# [Provided records]

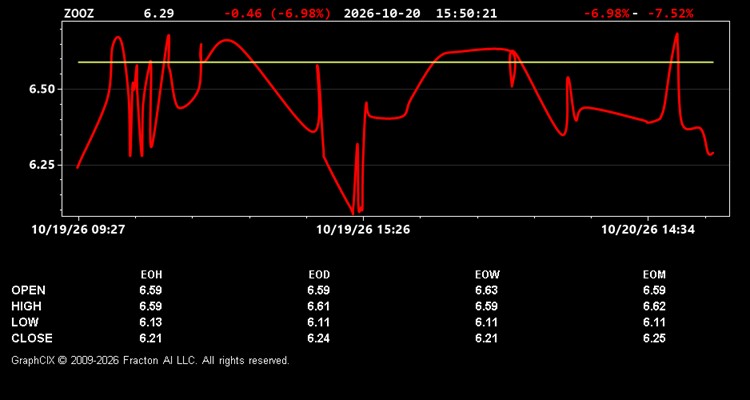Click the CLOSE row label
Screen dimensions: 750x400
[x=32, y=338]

---

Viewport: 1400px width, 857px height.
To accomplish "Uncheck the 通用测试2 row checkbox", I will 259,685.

# [Goal of the exercise]
Write out the records once more, starting with the line that contains "Viewport: 1400px width, 857px height." and going on through the line that contains "I will 259,685.", requests included, and give only those lines. Scale every coordinate in the answers by a factor of 2.5, rounding to whole numbers with halves rounded up.

# [The response]
Viewport: 1400px width, 857px height.
To accomplish "Uncheck the 通用测试2 row checkbox", I will 648,1713.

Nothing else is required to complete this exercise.